Dry mouth is a common cancer treatment-related side effect for patients, but a new experimental therapy could help with that.
Radiation treatments for head and neck cancer, while serving a curative purpose, can often wreak havoc on a patient’s salivary glands, making it difficult to do everyday things like talk, eat and sleep after treatment is done.
A new regenerative therapy that the Food and Drug Administration (FDA) recently gave the OK to test in clinical trials could offer a lifeline to those who suffer from the effects of xerostomia, also known as dry mouth, as a result of radiation therapy. In an interview with CURE®, Dr. Randy Kimple, the trial’s lead investigator at the UW Carbone Cancer Center, spoke with us about how dry mouth impacts patients and what the goals of this trial are.
Dry mouth caused by radiation, or xerostomia, is a significant lifelong side effect for many of our head and neck cancer patients. Xerostomia affects dental health, it affects speech and swallowing; it affects sleep, the ability to work and communicate; and it affects just the overall wellbeing of patients.
And essentially, the only effective treatments we have today are to avoid radiation to the glands, which is a great goal, but frankly, is not possible in many of our patients.
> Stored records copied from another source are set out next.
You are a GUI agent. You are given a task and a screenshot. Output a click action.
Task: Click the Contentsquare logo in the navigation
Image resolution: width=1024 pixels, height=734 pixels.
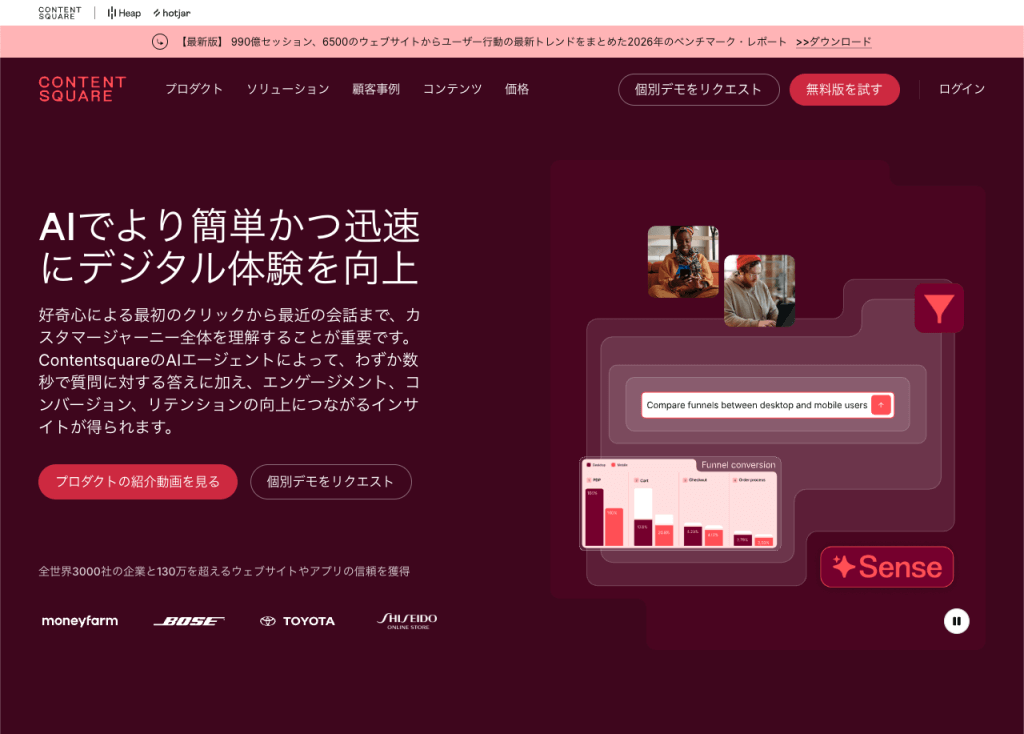82,89
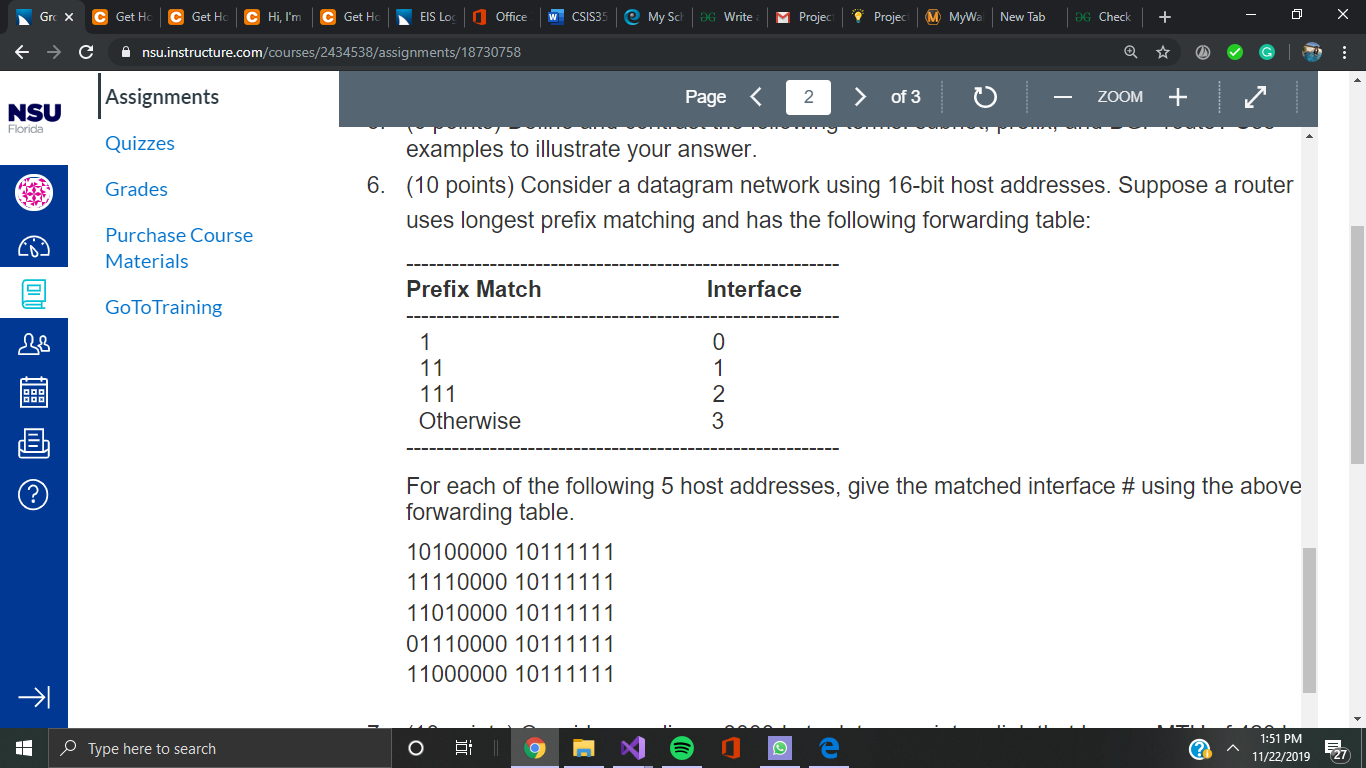The height and width of the screenshot is (768, 1366).
Task: Open the Groups people icon
Action: (x=33, y=343)
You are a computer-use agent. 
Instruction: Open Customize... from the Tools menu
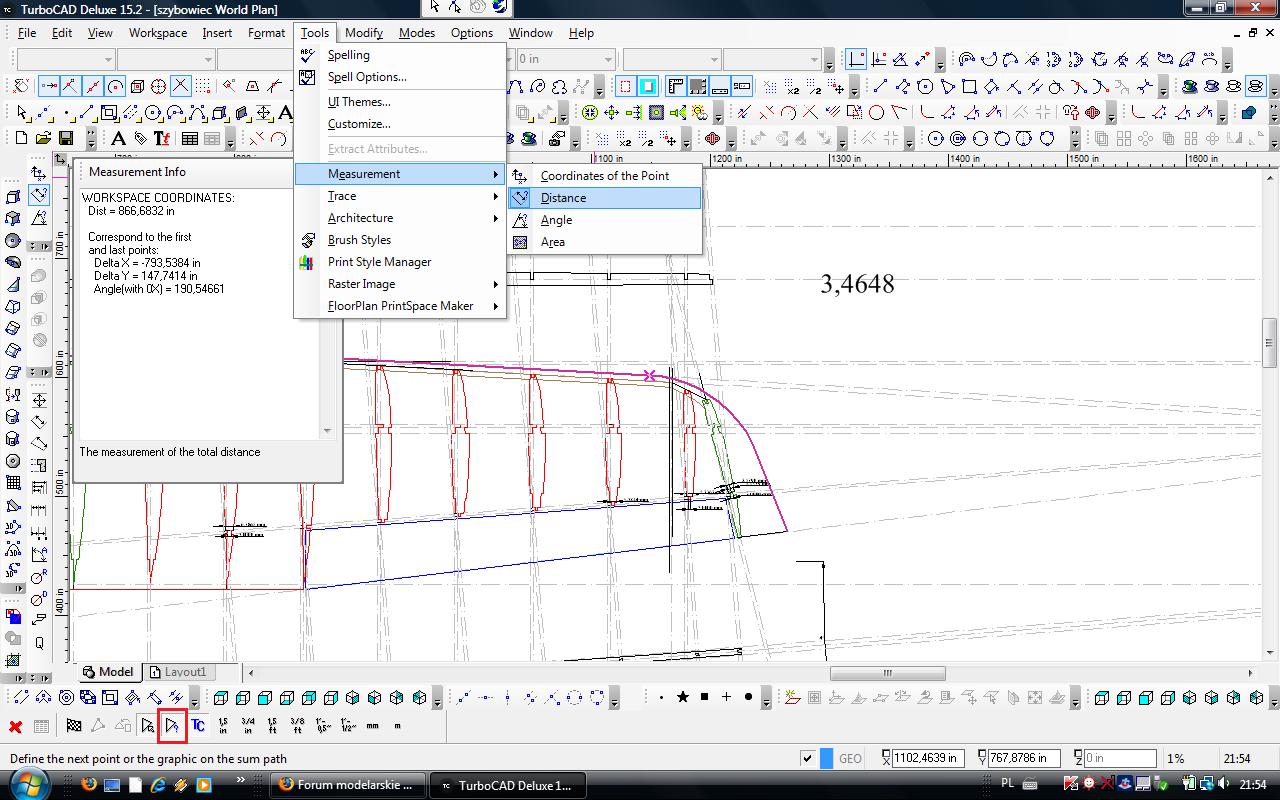[358, 124]
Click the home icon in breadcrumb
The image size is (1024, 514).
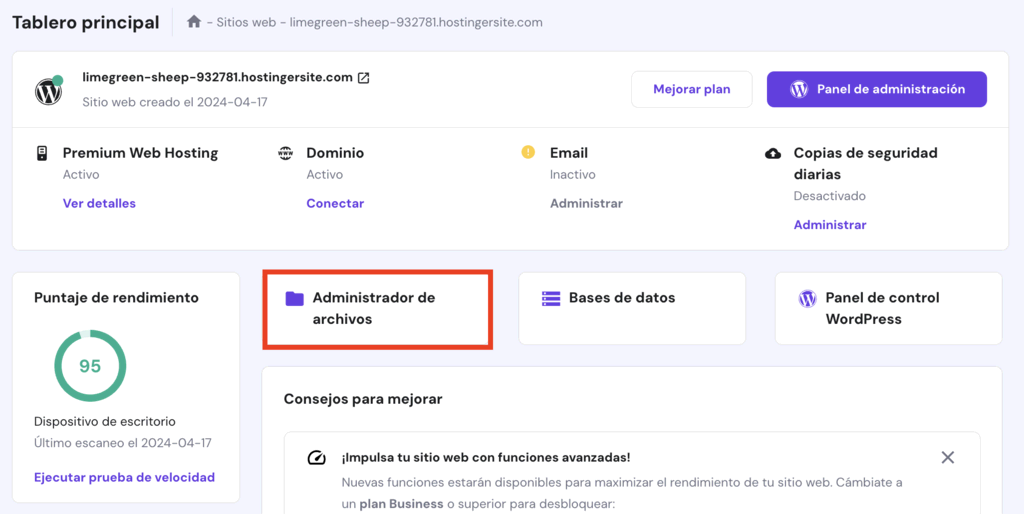[x=194, y=21]
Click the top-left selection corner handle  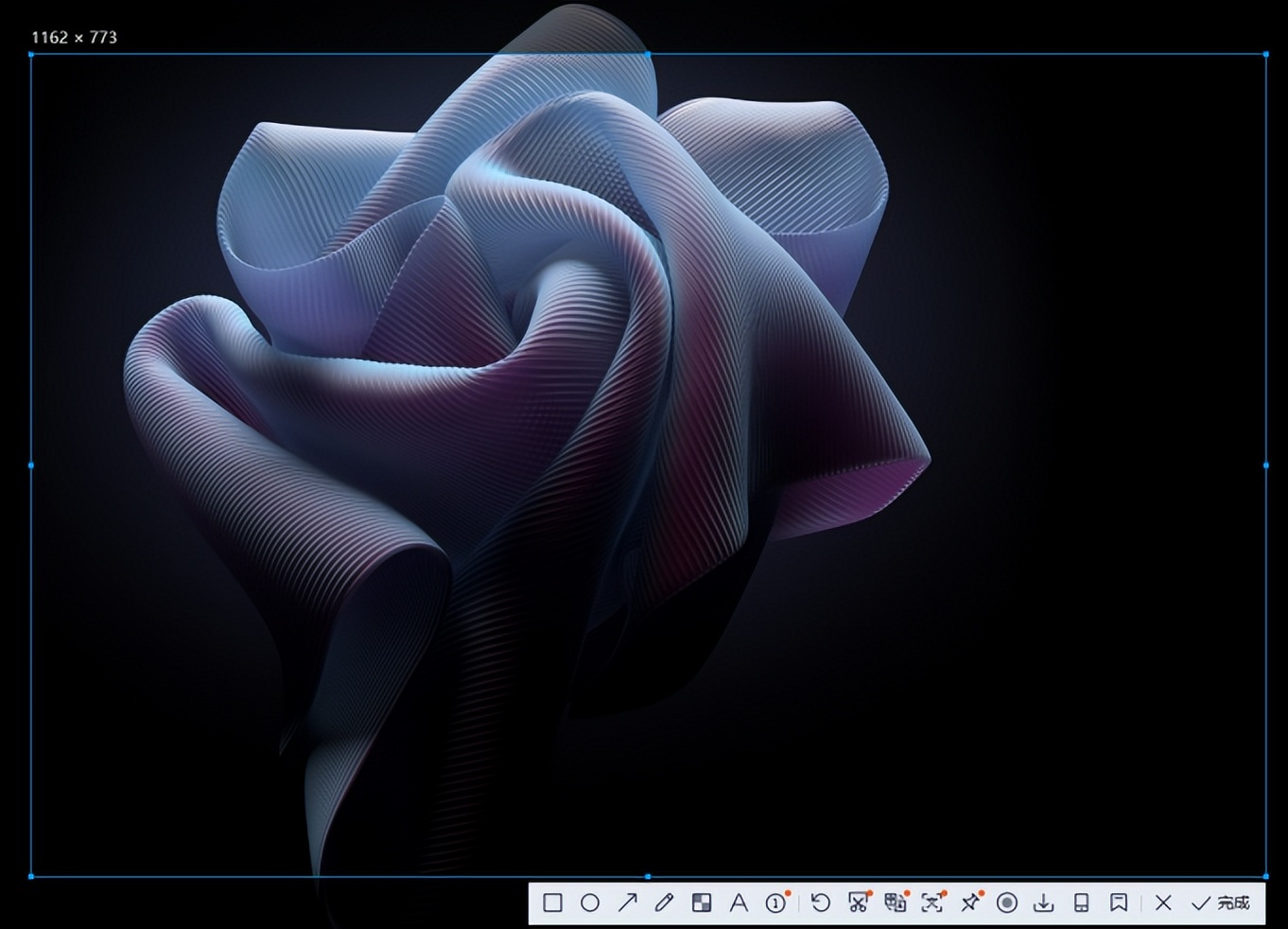point(31,55)
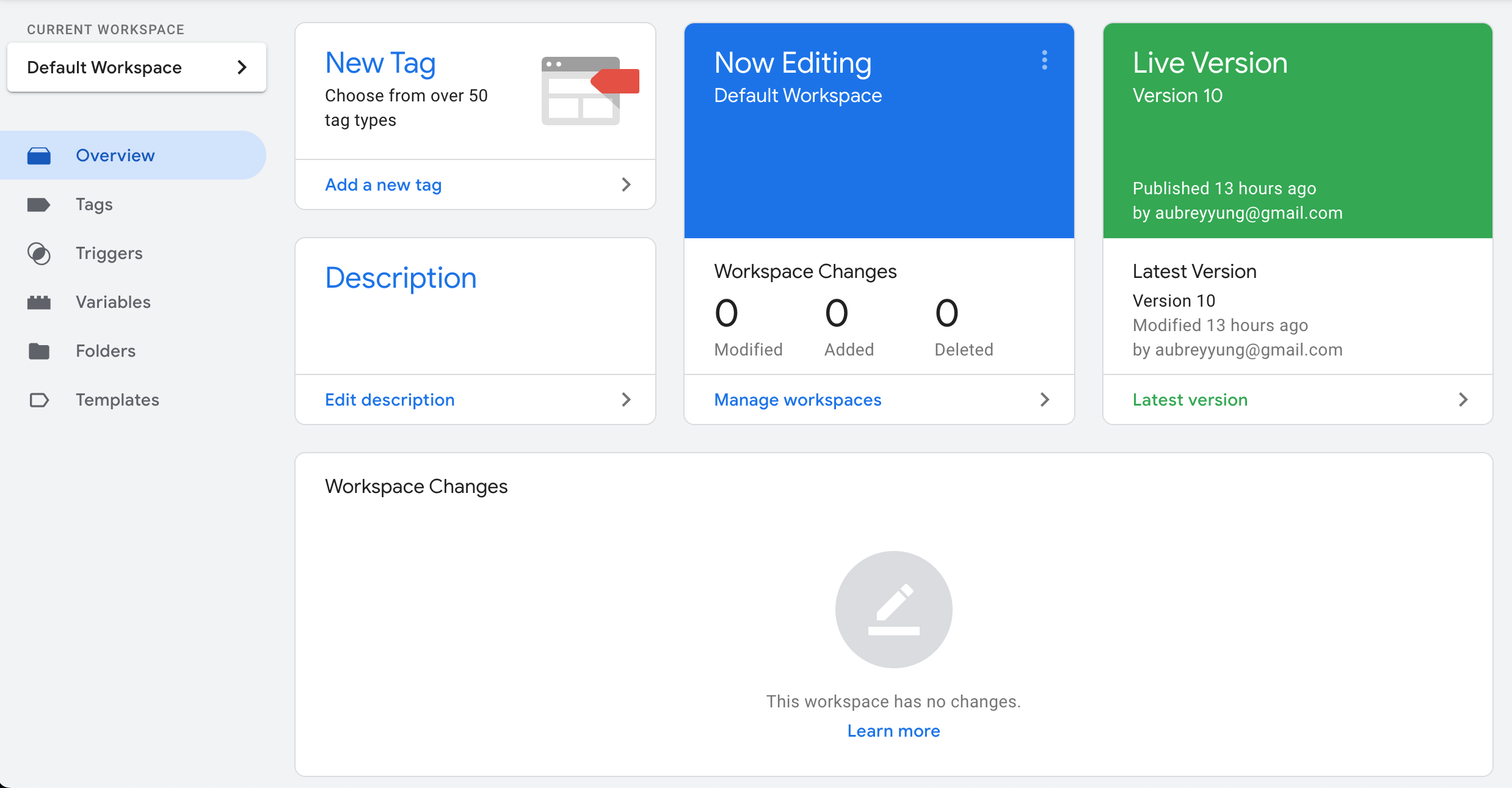1512x788 pixels.
Task: Select the Folders sidebar icon
Action: [x=39, y=351]
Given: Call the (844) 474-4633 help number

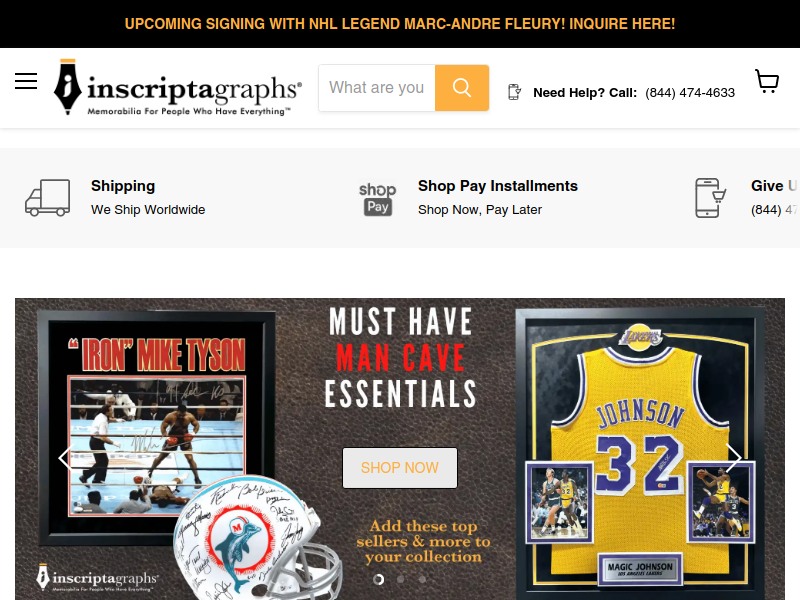Looking at the screenshot, I should pyautogui.click(x=690, y=93).
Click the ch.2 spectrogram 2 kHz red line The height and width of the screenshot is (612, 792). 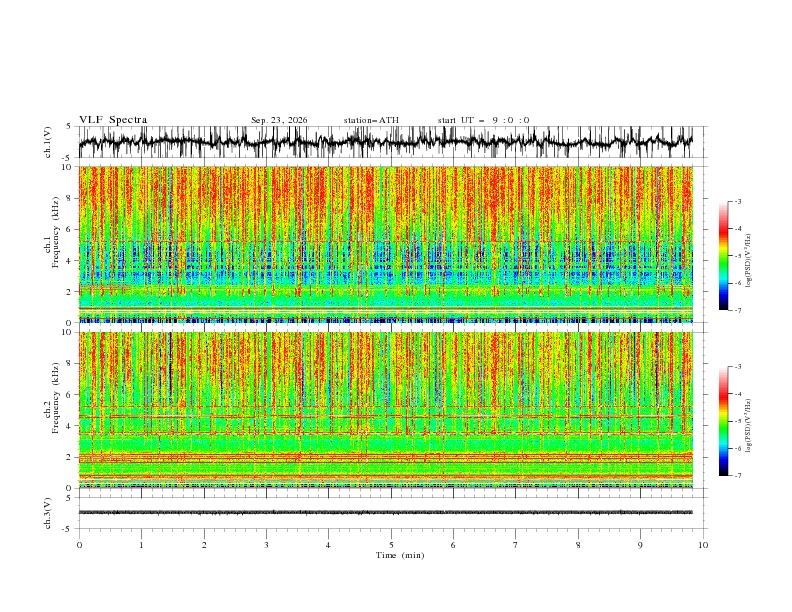point(386,457)
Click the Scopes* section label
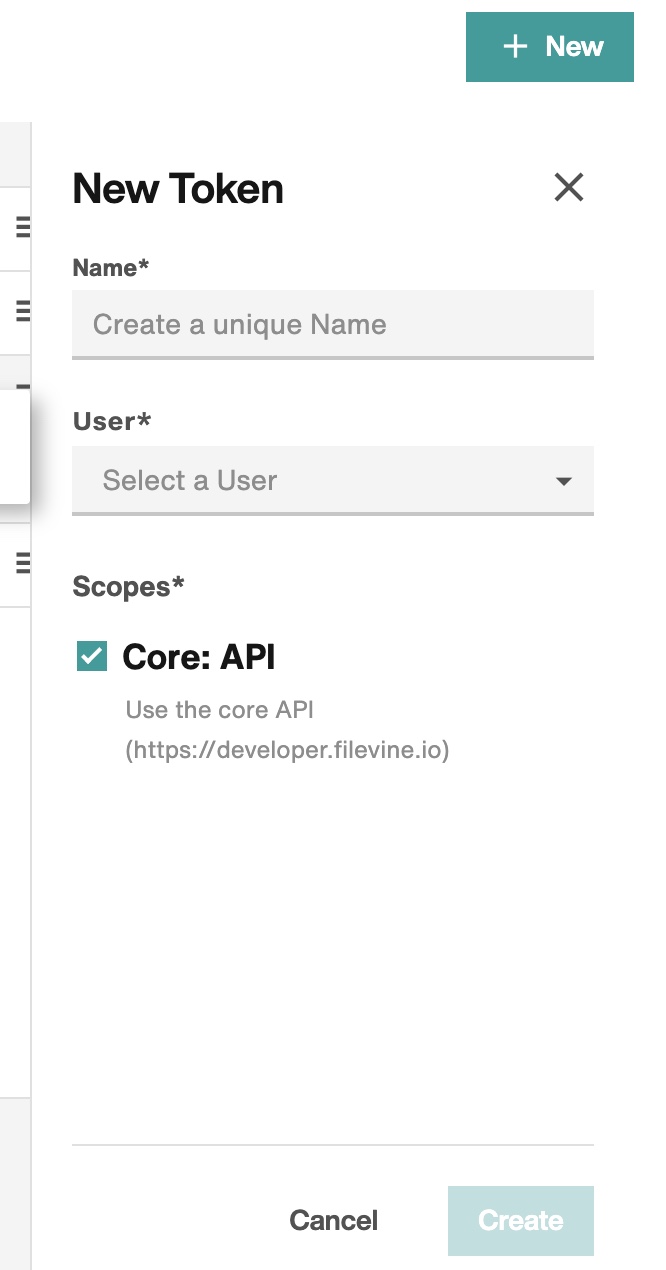666x1270 pixels. click(x=129, y=587)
Because the head and neck is a pretty small area, and the cancers that we treat tend to be located in close proximity to the salivary glands.
Then, the best thing that I often tell my patients is carry a water bottle with you. Eat food that is moist, as opposed to breads or dried foods, or certain types of meat that really require a lot of saliva to chew and swallow. And those aren't great options for patients. That’s really, from a 21st century medicine standpoint, that's pretty basic.
And so, our hope is that we can use this approach, taking a patient's bone marrow, isolating these stromal cells, growing them up in the lab, and then injecting them into the salivary glands to sort of reinvigorate the gland.
The approval that we got from the FDA over the past month, is essentially to do that in a controlled environment, in a clinical trial that's really focused on (determining if) this a safe approach to take. Mesenchymal stromal therapy or cell therapy like this has been used in a number of different diseases, but our particular approach to it has not been used in humans yet. So, I want to be really cautious about saying we want to make sure it's safe first, and after we know, it's safe, then we want to see if it's effective.
And so, the approach that we're taking is a very common approach in cancer research, where, you know, the first study is a safety study, initially going one patient at a time, doing the treatment, following them for a month, making sure it's safe, then taking the next patient, and so on for the first five patients.
And then if we get a good sense that it is safe, that there's not a lot of side effects, starting to expand what we do, increasing the amount of the cells that we give to patients, and ultimately starting to take a look at if this works. I wish that I could say that we're a year away from having a great treatment that works for a lot of patients. But the fact is that we're probably five years away from that. And that's just the pace of medical research.